Income expectations and child health: Evidence from a maternity support programme in India

Project Active from to State and Tax

  • This study evaluated a programme that provides income support to pregnant women in rural India.
  • The programme had positive effects on child and maternal health, even though it was not working efficiently in Bihar.
  • This is because it increased the intervals between the first and second pregnancies, which is known to be beneficial to child health.
  • There is a need for interventions that combine programmes on maternal and child health pratices with financial literacy.
  • Such programmes should emphasise the importance of intervals between births, as well as helping households save for the period of pregnancy and child birth.

Our study evaluated the Indira Gandhi Matritya Sahayog Yojana (IGMSY) programme in Bihar. This provides income support to rural women for a critical 9 month period, spanning the last trimester of pregnancy and the first 6 months of the child’s life. It is applicable only to the first two live births. Funds for IGMSY are conditional on health behaviours, including full child vaccination.

**Data excerpts**
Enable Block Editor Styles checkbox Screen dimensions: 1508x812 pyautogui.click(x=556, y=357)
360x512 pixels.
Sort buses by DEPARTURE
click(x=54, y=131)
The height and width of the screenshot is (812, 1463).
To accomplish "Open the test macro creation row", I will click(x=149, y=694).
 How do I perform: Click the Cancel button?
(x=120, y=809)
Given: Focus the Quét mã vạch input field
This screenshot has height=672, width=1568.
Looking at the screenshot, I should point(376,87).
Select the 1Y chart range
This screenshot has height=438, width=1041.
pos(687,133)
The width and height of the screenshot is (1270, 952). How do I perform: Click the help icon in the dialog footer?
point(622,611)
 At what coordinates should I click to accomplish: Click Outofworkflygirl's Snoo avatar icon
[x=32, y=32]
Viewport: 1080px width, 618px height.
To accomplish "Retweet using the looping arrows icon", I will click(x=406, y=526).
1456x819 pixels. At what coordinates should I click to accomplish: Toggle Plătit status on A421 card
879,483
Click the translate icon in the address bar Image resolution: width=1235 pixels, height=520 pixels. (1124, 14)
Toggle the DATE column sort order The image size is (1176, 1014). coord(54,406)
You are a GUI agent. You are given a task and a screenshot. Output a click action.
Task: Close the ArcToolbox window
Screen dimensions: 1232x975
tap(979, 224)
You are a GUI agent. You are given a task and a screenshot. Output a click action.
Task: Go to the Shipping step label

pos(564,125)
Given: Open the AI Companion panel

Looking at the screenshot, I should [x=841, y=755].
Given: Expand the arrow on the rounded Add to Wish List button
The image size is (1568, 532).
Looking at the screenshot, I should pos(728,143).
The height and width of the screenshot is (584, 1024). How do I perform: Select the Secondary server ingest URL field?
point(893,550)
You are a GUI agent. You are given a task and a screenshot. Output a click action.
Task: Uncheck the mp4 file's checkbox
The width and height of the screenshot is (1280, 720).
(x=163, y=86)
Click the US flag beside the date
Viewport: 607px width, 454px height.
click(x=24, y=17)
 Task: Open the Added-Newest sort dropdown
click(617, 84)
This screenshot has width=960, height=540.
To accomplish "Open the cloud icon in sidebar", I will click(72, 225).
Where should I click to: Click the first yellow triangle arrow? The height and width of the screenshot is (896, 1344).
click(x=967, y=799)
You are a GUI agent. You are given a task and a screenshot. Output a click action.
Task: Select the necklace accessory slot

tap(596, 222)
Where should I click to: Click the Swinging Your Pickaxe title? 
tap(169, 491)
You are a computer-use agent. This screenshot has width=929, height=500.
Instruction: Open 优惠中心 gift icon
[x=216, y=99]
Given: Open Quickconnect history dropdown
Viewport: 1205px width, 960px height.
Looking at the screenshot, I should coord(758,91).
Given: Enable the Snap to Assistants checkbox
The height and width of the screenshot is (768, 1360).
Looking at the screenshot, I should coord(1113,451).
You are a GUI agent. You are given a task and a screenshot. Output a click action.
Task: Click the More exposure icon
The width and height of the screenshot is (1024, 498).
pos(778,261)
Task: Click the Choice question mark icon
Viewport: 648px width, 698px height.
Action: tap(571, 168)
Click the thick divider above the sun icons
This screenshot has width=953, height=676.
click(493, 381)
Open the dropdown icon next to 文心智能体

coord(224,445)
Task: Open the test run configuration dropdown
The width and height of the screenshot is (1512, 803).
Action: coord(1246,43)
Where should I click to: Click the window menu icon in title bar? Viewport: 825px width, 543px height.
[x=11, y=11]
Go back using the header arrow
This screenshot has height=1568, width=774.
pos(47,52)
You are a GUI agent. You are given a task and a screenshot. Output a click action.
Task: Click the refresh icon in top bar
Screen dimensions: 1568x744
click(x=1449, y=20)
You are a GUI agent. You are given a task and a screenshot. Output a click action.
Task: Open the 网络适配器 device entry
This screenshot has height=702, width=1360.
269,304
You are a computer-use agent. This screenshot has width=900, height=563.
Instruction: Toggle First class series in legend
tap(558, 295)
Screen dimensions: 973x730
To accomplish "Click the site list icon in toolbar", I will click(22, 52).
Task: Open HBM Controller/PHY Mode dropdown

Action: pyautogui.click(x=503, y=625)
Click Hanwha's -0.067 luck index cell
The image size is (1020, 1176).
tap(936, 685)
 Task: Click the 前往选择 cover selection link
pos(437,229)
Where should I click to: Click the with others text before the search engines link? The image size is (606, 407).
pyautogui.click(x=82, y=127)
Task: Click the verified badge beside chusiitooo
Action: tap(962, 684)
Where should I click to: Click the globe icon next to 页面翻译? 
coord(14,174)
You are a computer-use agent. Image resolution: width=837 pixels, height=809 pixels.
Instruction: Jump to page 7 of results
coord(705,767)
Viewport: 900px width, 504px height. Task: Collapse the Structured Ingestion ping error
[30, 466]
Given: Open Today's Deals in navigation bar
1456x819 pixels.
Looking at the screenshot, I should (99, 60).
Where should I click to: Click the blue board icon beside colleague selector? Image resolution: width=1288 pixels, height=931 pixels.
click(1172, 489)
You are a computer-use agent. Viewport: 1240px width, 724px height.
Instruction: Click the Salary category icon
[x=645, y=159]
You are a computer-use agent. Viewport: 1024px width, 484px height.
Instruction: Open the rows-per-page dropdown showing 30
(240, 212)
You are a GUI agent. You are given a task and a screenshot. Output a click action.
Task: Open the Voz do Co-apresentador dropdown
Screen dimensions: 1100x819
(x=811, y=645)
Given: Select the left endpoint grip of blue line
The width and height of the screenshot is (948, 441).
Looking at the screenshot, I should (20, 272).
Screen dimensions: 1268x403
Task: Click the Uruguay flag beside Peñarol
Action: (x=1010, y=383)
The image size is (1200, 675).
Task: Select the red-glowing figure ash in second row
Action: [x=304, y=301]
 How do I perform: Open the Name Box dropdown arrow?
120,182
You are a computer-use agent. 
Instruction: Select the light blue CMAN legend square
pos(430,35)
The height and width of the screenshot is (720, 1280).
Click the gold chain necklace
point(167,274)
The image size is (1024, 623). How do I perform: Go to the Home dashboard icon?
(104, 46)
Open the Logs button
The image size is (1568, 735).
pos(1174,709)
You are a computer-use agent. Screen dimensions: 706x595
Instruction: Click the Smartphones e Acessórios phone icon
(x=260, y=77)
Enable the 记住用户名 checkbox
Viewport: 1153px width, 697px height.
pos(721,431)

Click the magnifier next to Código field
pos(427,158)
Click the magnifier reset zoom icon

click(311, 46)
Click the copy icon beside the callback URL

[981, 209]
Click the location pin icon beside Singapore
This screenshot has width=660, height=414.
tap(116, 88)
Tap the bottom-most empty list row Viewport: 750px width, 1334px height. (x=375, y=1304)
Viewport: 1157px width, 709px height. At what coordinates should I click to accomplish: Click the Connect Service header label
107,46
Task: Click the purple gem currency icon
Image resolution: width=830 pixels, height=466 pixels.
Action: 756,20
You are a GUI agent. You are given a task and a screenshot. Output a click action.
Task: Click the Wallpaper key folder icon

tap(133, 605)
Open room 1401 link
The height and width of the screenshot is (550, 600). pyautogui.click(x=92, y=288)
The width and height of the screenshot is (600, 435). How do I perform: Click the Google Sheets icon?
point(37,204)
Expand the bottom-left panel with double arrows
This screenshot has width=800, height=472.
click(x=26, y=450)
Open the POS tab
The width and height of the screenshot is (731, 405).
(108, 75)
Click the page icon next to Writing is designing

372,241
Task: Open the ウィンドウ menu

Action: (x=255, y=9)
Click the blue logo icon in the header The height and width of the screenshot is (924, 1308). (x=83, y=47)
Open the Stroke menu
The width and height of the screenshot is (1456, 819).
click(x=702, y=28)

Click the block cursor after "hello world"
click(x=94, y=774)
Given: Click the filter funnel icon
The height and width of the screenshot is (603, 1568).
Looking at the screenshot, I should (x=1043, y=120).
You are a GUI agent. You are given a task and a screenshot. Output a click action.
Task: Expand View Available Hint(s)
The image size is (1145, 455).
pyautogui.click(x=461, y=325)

**Assignment 1**
Reproduce the part of the maternity support programme text starting with "Our study evaluated" and going on through "full child vaccination.".
**Assignment 2**
Carry on the text about the maternity support programme in India from its last sentence.

**Answer space 1**
Our study evaluated the Indira Gandhi Matritya Sahayog Yojana (IGMSY) programme in Bihar. This provides income support to rural women for a critical 9 month period, spanning the last trimester of pregnancy and the first 6 months of the child’s life. It is applicable only to the first two live births. Funds for IGMSY are conditional on health behaviours, including full child vaccination.

**Answer space 2**
We found that the programme was not functioning efficiently in Bihar. Only 5% of women received funds intended for their first child before the onset of their second pregnancy, and funds were disbursed without the conditions being verified. Despite this, the health of the first child in families which received IGMSY funding was better than in families which did not. This was largely due to the greater interval between the first and second child in families receiving support from the programme. We found that families were postponing their second pregnancy in expectation of greater income through the programme, which would allow them to cover the costs of pregnancy and early childhood.

Fertility decisions, such as birth spacing, are important means of influencing child health. However, India’s flagship programme for Maternal and Child Health, the Integrated Child Development Service (ICDS) does not currently pay sufficient attention to counselling on the subject of birth intervals.

Our results also suggest that households are unwilling to borrow against expected future income for expenditures that improve maternal and child health. This highlights the dependence of consumption on current income. Financial literacy programmes should therefore be combined with child and maternal health programmes.